Ransomware: A Tool for Hackers
Ransomware’s rise was certainly a strong trend in the RSAC 2024 submissions, and while it’s ebbed and flowed in popularity, ransomware has become a powerful tool for hackers over the past decade. Paula Januszkiewicz, CEO and Cybersecurity Expert at CQURE, pointed out that “50% more organizations suffered a ransomware attack in the first half of 2023 compared to the first half in 2022.” During her session, Hacker’s Perspective on Your Infrastructure: Lessons From the Field, Januszkiewicz provided a few reasons why we see low detection rates of hackers getting into systems: understaffing, alert fatigue, and organizations cutting cybersecurity help. Now more than ever, we need to bring cyber professionals in every organization together to hone threat hunting skills to prevent or minimize the risk of a breach or a ransomware attack.
Hackers started ransoming users at home, but as Mikko Hypponen stated during his Keynote talk, “Criminals realize there is much more money to be made by targeting bigger targets,” such as enterprises. We have seen an increase in ransomware gangs and Hypponen further explained, “gangs create a name that is scary,” and they gain a “trustworthy” reputation.

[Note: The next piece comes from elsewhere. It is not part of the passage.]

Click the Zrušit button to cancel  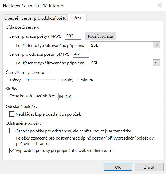click(x=149, y=167)
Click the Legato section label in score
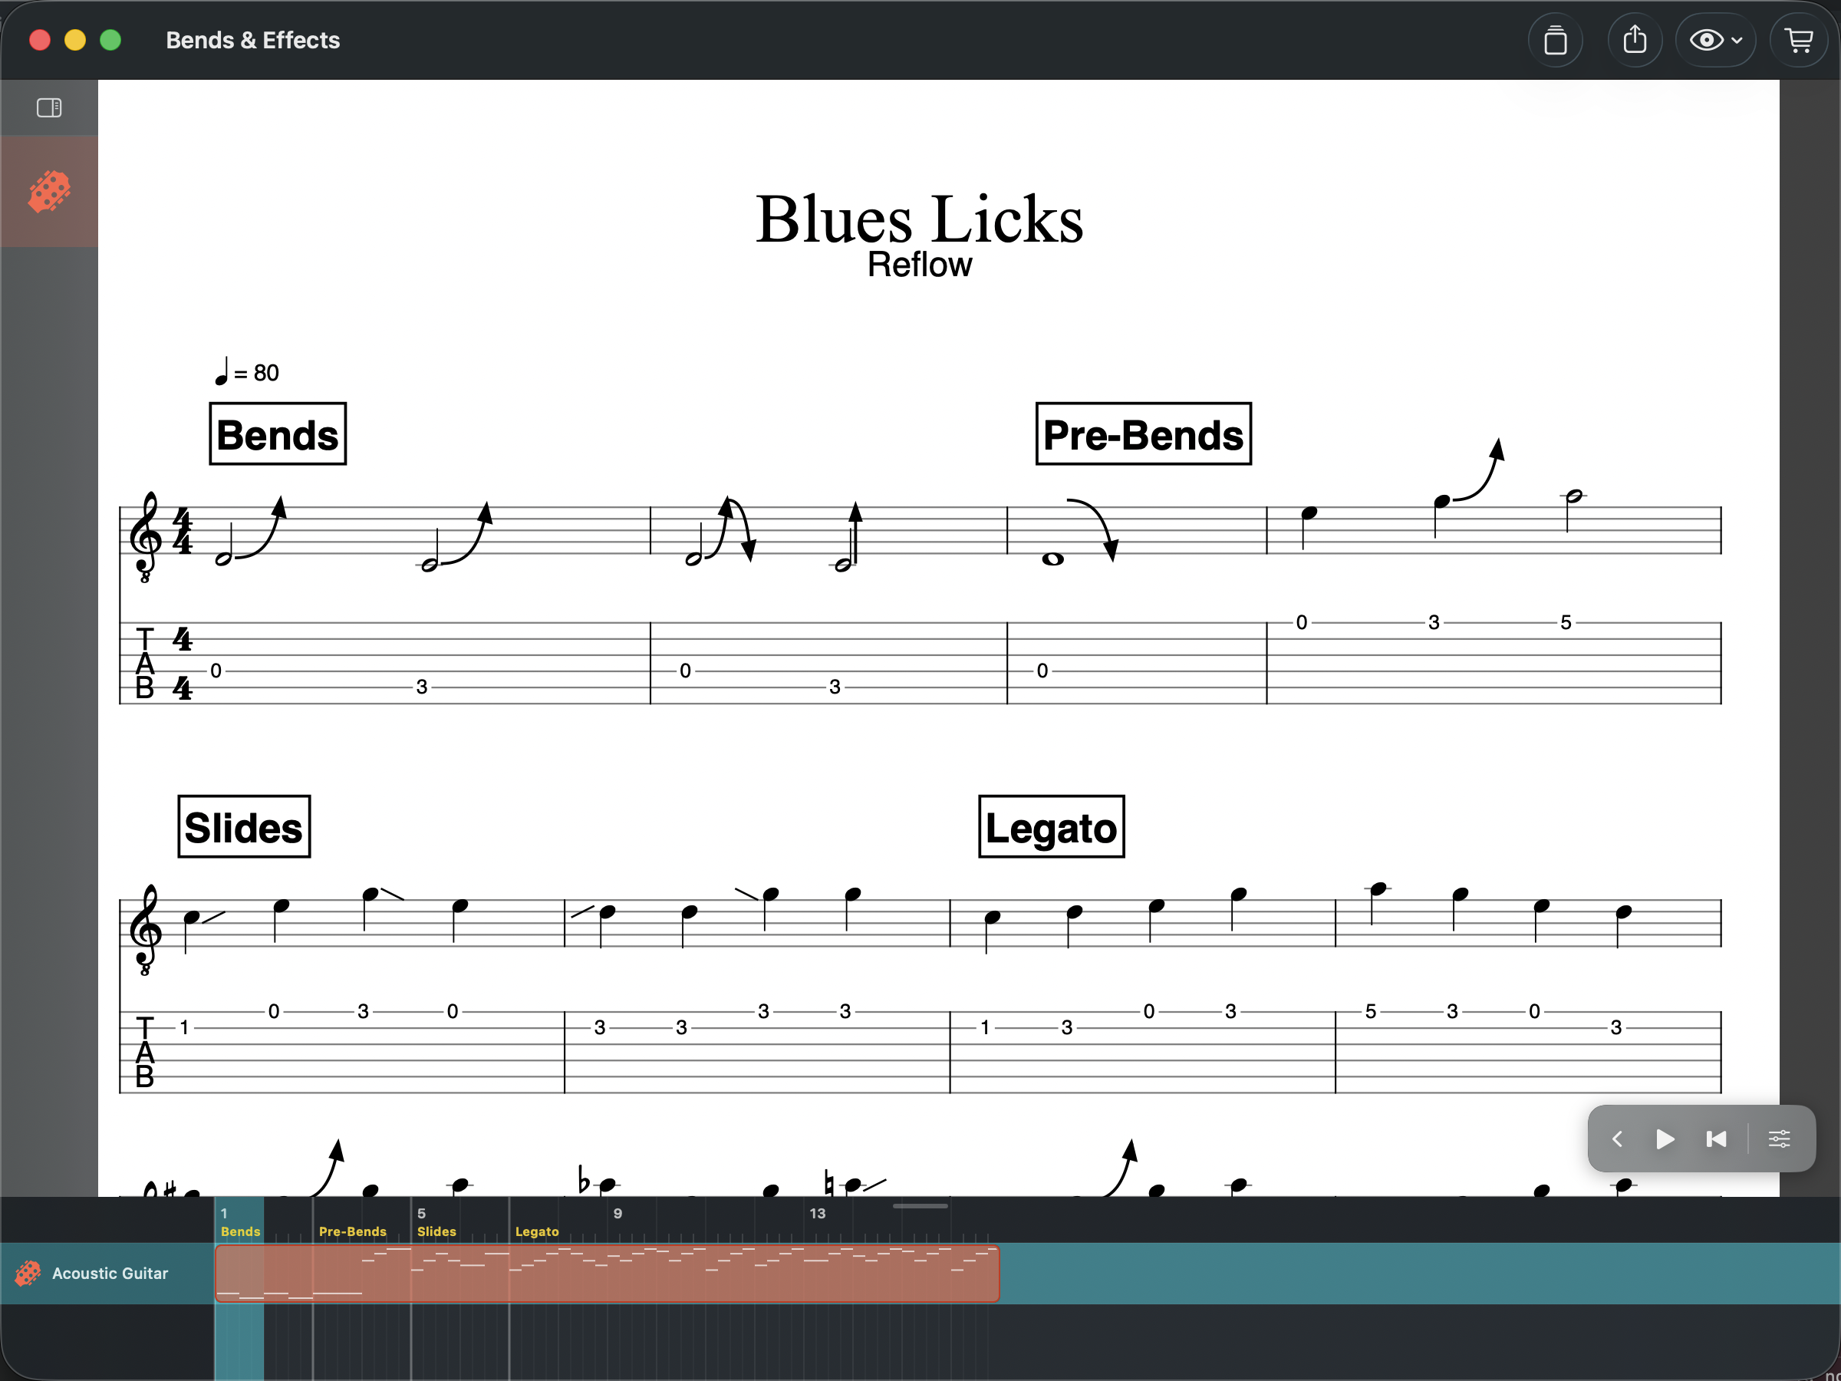 pos(1050,827)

Which means an organization can trust that if a particular ransomware gang attacks, they just need to pay, and they are guaranteed their data is “safe”.
Is Secure by Design the Solution?
Secure by Design, another trend from the RSAC 2024 submissions, is nothing new but gained mention in almost every session. We even saw variants of the trend with sessions on Privacy by Design. Due to the evolving threat landscape, security teams need to look closely at how malicious actors are gaining access so that they can use that information to secure their platform, system, and network. In his RSA Conference 2024 session, Christopher Romeo, CEO at Devici said, “Security and privacy are business priorities, not technical features." Security teams need to shift their minds to not only secure something from start to finish, but continuously secure it after it’s been deployed. This mindset can get organizations ahead of the attacks by always figuring out innovative solutions to strengthen their security protocols.
Community Matters
Perhaps the strongest topic that was trending in the RSAC 2024 submissions, community matters resonated in many of this year’s sessions, even in those that revolve around hackers and threats, ransomware, and Secure by Design. Hugh Thompson, Executive Chairman and Program Committe Chair at RSAC, opened the first Keynote session to talk about the power of community – recognizing there really is power in community when we come together to collaborate and talk about these rising issues. The diverse cyber community, more than ever, needs to collectively brainstorm how to combat cyberattacks and figure out a proactive approach to secure our enterprises, but we also need to celebrate the monumental achievements that we have made in our quest to build a more secure world.